Convert everything from the line containing "How do I perform: Click" down to the end of the data into a JSON list of strings, one string per line, leaving out blank lines.

>> Begin

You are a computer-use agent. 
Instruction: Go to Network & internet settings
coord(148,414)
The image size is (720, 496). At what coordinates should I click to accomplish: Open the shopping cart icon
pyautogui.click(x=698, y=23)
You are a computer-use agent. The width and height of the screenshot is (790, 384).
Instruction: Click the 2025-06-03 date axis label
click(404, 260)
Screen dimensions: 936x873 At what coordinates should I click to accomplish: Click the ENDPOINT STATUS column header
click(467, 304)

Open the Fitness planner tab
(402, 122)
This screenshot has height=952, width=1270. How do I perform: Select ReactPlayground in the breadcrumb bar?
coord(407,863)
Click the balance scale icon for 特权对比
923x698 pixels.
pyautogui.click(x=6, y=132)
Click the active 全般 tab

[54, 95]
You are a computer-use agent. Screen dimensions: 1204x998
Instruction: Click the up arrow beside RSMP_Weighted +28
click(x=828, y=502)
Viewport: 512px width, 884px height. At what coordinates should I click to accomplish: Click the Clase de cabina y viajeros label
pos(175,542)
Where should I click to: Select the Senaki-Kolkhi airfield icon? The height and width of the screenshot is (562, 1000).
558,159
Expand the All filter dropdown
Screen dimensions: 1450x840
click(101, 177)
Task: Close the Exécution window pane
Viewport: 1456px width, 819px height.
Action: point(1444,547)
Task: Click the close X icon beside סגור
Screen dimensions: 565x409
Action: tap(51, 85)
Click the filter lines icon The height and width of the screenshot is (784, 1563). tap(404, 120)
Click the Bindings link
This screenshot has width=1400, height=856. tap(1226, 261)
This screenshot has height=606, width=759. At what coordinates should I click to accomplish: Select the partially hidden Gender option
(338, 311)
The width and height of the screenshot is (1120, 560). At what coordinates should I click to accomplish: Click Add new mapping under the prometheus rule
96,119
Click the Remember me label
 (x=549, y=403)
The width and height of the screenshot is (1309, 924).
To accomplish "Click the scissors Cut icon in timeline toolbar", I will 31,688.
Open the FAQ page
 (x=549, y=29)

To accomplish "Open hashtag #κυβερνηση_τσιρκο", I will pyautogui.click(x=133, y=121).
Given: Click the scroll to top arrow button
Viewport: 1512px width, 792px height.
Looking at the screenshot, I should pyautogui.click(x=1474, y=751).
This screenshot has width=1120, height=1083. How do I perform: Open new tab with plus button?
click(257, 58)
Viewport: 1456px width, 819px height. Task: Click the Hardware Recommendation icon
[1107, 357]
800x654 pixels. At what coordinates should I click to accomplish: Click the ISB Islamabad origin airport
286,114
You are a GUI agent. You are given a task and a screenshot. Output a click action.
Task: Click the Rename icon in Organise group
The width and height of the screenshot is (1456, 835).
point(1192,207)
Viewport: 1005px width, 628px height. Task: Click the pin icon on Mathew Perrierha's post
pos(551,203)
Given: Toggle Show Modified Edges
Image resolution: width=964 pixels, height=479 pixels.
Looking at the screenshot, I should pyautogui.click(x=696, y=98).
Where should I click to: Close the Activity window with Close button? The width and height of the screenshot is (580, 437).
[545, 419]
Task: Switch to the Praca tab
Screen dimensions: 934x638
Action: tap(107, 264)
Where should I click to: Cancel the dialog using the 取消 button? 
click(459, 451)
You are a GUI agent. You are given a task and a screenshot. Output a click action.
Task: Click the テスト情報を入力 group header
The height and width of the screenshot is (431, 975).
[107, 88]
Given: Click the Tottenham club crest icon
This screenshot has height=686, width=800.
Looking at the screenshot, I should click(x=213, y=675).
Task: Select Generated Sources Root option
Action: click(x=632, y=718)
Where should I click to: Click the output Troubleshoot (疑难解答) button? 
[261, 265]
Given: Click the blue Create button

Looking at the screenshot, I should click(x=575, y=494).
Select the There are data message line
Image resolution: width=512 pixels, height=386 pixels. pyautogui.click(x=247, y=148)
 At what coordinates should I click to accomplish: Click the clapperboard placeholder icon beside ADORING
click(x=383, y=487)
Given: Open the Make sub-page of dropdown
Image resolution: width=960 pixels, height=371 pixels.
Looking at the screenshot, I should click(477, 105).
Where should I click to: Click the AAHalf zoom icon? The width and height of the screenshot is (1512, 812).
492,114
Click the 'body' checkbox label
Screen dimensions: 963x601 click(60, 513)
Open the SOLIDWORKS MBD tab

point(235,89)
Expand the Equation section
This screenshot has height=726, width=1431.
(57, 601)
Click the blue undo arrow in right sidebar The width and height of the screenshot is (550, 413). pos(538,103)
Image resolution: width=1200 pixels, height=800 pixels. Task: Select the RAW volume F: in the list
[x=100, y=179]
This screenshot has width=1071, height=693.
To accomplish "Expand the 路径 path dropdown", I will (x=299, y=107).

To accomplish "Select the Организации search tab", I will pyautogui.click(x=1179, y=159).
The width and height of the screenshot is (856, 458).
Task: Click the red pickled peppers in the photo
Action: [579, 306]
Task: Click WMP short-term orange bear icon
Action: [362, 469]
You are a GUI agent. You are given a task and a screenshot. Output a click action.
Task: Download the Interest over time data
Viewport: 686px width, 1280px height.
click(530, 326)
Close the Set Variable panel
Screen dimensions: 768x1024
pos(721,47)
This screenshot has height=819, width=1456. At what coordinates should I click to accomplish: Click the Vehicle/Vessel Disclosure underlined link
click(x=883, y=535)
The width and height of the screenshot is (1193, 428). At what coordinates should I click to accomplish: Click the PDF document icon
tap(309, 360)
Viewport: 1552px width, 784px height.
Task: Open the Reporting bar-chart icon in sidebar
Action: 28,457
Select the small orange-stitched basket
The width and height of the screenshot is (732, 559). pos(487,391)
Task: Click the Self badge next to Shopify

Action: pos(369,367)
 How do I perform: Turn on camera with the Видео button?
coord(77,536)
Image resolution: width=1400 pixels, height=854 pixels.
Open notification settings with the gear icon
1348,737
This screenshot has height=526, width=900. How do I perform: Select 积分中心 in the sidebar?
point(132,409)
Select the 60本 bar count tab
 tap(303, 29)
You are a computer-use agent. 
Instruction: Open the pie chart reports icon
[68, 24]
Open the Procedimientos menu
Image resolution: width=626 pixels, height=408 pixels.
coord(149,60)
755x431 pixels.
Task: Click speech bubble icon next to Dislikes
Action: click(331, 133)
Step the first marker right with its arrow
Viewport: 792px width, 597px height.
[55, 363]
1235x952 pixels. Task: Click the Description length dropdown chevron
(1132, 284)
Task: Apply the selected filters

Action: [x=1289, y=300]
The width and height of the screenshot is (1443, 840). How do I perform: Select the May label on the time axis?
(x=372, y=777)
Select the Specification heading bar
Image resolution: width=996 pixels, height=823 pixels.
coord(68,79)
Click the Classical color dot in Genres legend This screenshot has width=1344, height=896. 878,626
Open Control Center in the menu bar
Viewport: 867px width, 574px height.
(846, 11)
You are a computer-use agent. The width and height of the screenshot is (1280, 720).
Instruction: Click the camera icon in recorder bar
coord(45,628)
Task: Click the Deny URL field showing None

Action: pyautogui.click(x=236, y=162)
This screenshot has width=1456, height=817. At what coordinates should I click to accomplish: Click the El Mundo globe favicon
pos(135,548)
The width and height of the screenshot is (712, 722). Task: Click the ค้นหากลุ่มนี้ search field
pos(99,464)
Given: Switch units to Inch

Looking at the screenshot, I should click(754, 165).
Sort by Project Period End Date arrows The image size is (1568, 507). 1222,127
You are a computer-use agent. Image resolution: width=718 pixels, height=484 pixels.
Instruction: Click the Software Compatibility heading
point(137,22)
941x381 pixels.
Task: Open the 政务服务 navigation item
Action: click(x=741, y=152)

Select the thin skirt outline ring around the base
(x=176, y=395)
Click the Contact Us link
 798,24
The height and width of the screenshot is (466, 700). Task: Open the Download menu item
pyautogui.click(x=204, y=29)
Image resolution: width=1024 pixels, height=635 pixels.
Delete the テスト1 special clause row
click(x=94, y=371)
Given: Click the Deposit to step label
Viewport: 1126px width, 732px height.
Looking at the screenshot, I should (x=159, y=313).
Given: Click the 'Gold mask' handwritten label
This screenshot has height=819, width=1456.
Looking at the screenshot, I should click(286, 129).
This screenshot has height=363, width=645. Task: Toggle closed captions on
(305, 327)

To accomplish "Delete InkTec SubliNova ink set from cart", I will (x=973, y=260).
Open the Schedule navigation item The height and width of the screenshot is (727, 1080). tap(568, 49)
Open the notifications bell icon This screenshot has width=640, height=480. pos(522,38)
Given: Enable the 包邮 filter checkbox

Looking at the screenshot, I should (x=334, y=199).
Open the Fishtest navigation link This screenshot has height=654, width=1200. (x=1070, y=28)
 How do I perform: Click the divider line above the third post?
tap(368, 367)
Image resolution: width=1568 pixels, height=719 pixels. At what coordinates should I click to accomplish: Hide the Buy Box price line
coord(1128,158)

>> End

• EXERCISE SOLUTION:
[
  " How do I perform: Click the divider line above the third post?",
  "tap(368, 367)",
  "Image resolution: width=1568 pixels, height=719 pixels. At what coordinates should I click to accomplish: Hide the Buy Box price line",
  "coord(1128,158)"
]